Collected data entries
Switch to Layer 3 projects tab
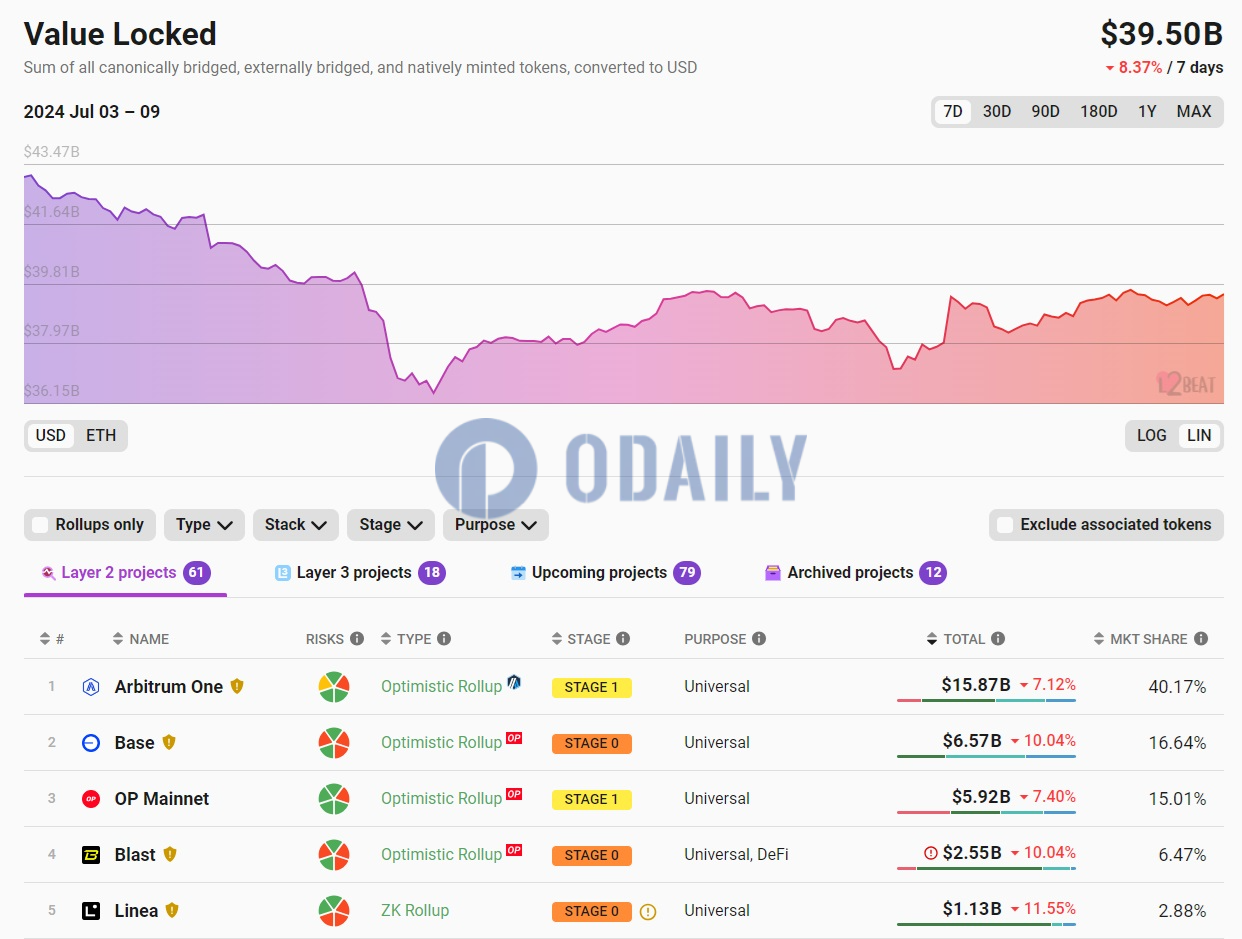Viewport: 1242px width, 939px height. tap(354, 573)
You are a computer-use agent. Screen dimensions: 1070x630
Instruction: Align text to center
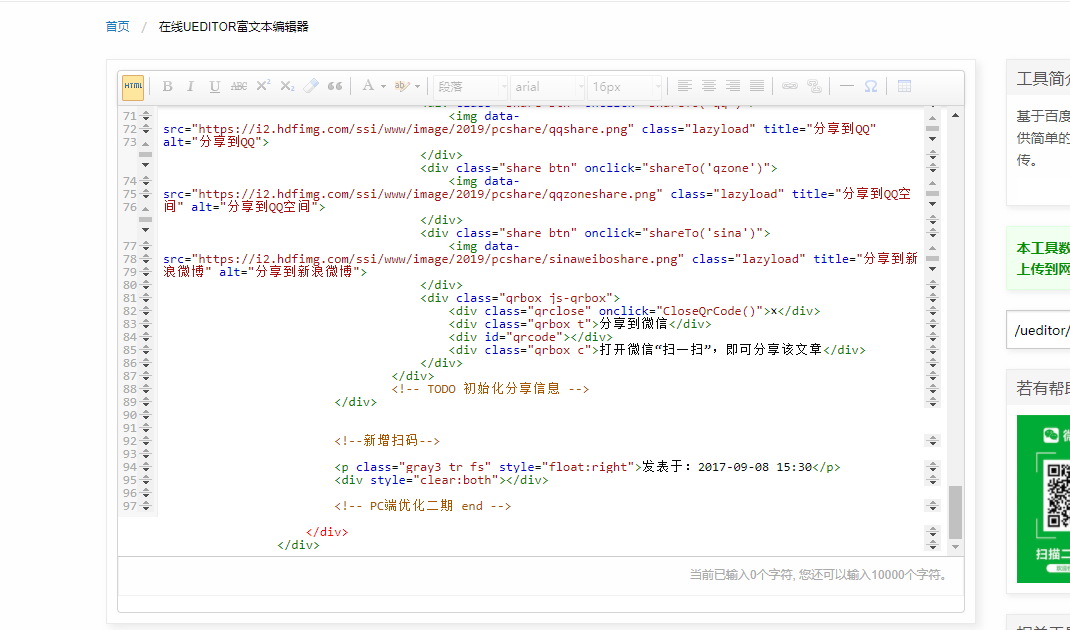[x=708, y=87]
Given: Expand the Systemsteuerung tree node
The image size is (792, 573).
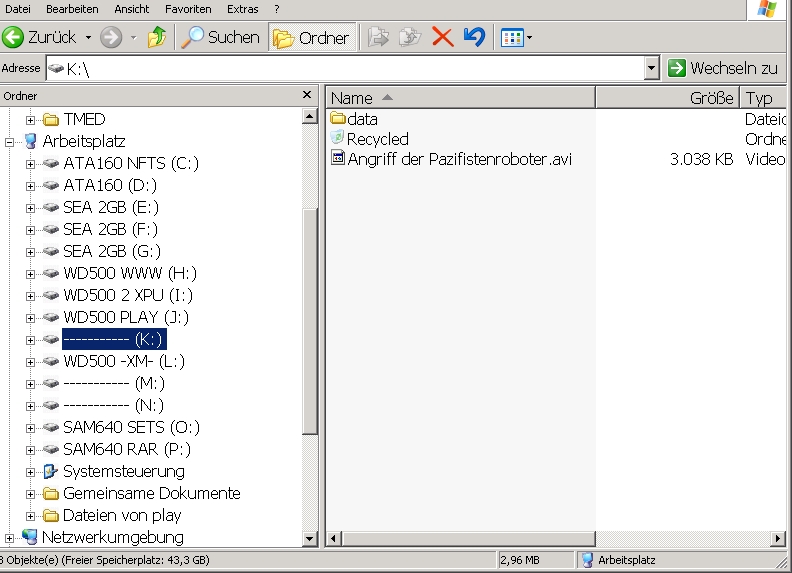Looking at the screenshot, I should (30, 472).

Problem to work on: Output the records exactly as they appear, skipping any pictures.

Worked solution:
Switch to Layer 3 projects tab
Viewport: 1242px width, 939px height. tap(354, 573)
You are a computer-use agent. Screen dimensions: 1070x630
Instruction: Align text to center
[x=708, y=87]
Given: Expand the Systemsteuerung tree node
The image size is (792, 573).
Looking at the screenshot, I should (30, 472).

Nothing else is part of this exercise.